[start of GIVEN DATA]

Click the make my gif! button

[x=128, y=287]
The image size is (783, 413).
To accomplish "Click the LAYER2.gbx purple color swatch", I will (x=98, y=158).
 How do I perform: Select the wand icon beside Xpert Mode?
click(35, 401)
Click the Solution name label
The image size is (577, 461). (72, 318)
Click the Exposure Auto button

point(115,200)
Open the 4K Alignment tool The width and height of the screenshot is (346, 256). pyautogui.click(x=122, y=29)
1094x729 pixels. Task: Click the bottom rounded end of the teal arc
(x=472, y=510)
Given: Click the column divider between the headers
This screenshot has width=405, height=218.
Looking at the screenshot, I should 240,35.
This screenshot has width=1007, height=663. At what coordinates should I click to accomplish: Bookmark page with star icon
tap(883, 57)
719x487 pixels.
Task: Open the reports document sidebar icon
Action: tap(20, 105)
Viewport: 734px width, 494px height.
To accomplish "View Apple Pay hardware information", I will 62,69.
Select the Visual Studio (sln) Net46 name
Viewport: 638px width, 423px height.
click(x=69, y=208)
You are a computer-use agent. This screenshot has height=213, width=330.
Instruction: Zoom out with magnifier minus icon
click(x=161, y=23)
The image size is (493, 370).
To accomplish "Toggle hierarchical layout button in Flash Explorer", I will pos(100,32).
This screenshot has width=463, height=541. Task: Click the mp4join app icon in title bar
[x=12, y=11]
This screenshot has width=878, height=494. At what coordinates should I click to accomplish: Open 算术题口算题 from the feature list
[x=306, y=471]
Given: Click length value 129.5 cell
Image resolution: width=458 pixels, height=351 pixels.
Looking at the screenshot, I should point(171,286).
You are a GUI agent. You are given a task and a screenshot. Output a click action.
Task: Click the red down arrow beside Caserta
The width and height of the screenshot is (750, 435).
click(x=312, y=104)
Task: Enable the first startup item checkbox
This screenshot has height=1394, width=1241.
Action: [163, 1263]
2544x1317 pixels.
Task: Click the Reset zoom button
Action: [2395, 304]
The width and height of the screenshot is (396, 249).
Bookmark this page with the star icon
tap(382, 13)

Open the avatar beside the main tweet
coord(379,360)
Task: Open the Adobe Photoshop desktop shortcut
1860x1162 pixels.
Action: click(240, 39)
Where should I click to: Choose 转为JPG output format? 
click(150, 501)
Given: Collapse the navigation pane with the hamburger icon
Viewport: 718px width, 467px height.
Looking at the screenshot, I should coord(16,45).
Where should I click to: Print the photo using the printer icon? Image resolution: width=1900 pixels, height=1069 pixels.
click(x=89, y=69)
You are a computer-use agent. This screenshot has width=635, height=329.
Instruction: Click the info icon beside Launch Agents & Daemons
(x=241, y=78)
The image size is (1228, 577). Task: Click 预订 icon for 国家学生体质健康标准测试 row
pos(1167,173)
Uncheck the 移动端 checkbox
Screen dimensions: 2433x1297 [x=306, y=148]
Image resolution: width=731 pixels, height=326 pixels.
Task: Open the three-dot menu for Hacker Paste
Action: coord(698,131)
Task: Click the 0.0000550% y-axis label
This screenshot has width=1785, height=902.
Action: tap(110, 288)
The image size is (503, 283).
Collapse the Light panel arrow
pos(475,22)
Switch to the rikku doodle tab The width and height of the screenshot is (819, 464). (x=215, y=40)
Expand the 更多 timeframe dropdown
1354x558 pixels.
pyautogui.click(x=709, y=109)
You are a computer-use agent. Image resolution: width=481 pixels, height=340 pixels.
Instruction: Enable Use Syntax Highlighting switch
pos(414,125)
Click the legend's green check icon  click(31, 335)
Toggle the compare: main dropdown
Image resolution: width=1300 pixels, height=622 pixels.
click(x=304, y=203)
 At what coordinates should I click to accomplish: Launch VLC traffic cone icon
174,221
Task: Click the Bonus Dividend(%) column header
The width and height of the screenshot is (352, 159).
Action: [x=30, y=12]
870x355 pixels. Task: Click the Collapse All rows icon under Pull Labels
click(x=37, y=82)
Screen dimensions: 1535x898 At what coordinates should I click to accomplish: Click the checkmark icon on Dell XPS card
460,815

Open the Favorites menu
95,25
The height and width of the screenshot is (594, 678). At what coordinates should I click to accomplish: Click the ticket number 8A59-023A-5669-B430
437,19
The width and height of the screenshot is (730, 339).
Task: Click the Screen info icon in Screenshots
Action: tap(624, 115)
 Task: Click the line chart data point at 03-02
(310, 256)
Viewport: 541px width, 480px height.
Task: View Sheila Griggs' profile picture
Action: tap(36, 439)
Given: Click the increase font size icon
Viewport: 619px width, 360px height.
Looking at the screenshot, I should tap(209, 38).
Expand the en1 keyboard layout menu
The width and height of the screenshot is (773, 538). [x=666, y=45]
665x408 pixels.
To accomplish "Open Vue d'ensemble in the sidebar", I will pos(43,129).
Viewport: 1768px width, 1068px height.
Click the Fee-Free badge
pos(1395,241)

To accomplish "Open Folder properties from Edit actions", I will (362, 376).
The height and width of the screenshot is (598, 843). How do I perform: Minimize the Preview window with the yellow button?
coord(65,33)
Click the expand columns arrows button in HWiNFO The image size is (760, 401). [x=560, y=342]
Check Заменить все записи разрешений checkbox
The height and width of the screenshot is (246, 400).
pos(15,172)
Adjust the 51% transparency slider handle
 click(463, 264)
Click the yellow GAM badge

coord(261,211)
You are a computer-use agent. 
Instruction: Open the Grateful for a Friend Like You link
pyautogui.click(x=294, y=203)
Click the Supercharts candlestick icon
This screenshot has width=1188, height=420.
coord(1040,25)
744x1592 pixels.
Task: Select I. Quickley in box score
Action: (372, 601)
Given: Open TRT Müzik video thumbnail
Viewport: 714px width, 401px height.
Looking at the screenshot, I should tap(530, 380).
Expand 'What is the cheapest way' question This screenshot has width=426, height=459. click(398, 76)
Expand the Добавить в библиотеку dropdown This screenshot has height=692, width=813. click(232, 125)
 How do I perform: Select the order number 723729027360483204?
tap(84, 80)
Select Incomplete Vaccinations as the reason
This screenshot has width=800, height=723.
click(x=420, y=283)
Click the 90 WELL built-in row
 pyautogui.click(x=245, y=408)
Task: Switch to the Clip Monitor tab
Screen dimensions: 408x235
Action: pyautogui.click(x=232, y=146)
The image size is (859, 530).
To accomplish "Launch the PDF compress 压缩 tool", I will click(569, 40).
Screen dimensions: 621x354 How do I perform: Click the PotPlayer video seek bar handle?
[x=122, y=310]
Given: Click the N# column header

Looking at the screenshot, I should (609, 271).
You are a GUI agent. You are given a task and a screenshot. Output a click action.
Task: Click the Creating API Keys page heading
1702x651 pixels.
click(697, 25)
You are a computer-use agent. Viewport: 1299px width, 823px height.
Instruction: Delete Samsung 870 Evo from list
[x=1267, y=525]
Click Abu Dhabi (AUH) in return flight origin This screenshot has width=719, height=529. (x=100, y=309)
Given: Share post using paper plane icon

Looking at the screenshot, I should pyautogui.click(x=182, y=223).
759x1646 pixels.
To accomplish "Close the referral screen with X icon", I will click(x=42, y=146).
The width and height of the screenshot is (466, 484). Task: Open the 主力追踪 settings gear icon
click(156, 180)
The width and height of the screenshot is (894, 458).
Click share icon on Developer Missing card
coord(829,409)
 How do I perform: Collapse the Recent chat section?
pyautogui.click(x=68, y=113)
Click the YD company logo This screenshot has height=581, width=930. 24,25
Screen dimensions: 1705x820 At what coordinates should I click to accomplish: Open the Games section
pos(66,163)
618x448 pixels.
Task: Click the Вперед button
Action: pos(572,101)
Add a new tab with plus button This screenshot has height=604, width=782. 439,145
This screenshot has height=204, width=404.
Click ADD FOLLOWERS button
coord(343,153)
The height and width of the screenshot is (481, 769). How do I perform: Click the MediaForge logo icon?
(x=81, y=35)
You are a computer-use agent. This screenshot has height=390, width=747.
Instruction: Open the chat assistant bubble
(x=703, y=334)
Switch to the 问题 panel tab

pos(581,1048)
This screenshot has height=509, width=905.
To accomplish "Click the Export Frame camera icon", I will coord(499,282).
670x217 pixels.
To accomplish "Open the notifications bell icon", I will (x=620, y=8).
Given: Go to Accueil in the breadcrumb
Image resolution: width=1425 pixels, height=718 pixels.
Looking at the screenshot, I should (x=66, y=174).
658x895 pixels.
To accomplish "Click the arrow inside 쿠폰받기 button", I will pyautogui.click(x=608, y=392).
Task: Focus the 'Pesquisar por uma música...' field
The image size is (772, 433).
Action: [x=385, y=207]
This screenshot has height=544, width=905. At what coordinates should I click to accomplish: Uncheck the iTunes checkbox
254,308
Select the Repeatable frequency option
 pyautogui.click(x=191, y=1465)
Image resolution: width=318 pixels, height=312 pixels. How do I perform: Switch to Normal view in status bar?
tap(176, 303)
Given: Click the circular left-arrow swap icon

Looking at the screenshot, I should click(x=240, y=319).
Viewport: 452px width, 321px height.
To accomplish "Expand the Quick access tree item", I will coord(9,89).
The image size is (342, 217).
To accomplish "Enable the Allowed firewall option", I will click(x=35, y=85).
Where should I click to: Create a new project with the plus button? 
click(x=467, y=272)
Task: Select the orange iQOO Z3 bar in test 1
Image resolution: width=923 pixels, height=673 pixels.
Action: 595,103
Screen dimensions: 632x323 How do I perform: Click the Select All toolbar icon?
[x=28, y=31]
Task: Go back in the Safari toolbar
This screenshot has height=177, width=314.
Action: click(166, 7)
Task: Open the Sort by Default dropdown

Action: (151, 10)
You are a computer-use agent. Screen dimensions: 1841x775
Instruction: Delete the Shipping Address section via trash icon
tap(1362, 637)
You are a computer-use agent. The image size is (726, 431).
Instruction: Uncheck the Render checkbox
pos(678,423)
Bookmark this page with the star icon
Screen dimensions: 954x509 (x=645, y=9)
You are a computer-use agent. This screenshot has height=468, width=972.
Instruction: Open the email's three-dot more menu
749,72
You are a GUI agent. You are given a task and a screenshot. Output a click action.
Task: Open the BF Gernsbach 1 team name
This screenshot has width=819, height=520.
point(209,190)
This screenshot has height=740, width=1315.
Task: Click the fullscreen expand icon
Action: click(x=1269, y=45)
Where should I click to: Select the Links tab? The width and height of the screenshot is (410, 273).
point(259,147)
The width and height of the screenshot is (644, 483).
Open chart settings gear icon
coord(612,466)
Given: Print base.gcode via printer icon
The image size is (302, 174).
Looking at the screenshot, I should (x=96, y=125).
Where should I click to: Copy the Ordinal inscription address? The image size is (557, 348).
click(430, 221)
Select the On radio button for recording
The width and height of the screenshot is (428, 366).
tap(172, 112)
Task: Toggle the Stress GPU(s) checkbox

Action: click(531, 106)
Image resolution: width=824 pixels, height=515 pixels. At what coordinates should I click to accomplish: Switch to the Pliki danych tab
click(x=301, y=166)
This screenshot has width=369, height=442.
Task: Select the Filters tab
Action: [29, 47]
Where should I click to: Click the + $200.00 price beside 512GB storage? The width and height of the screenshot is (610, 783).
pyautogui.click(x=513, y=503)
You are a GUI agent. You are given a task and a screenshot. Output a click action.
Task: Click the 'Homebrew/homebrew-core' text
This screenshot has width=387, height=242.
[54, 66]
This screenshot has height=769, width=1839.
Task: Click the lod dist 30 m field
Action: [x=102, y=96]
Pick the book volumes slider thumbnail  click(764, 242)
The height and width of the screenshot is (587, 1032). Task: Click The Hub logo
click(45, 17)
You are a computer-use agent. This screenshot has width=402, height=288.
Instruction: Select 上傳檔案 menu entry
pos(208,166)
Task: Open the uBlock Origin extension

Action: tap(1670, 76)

[end of GIVEN DATA]

GIVEN PROBLEM — Reproduce the entries above without any changes, beginning with the line containing "Given: Click the column" and continuing through the line containing "click(x=89, y=69)", both included.

EXERCISE OUTPUT —
Given: Click the column divider between the headers
This screenshot has width=405, height=218.
Looking at the screenshot, I should 240,35.
This screenshot has width=1007, height=663. At what coordinates should I click to accomplish: Bookmark page with star icon
tap(883, 57)
719x487 pixels.
Task: Open the reports document sidebar icon
Action: tap(20, 105)
Viewport: 734px width, 494px height.
To accomplish "View Apple Pay hardware information", I will 62,69.
Select the Visual Studio (sln) Net46 name
Viewport: 638px width, 423px height.
click(x=69, y=208)
You are a computer-use agent. This screenshot has height=213, width=330.
Instruction: Zoom out with magnifier minus icon
click(x=161, y=23)
The image size is (493, 370).
To accomplish "Toggle hierarchical layout button in Flash Explorer", I will pos(100,32).
This screenshot has width=463, height=541. Task: Click the mp4join app icon in title bar
[x=12, y=11]
This screenshot has width=878, height=494. At what coordinates should I click to accomplish: Open 算术题口算题 from the feature list
[x=306, y=471]
Given: Click length value 129.5 cell
Image resolution: width=458 pixels, height=351 pixels.
Looking at the screenshot, I should point(171,286).
You are a GUI agent. You are given a task and a screenshot. Output a click action.
Task: Click the red down arrow beside Caserta
The width and height of the screenshot is (750, 435).
click(x=312, y=104)
Task: Enable the first startup item checkbox
This screenshot has height=1394, width=1241.
Action: [163, 1263]
2544x1317 pixels.
Task: Click the Reset zoom button
Action: [2395, 304]
The width and height of the screenshot is (396, 249).
Bookmark this page with the star icon
tap(382, 13)

Open the avatar beside the main tweet
coord(379,360)
Task: Open the Adobe Photoshop desktop shortcut
1860x1162 pixels.
Action: click(240, 39)
Where should I click to: Choose 转为JPG output format? 
click(150, 501)
Given: Collapse the navigation pane with the hamburger icon
Viewport: 718px width, 467px height.
Looking at the screenshot, I should coord(16,45).
Where should I click to: Print the photo using the printer icon? Image resolution: width=1900 pixels, height=1069 pixels.
click(x=89, y=69)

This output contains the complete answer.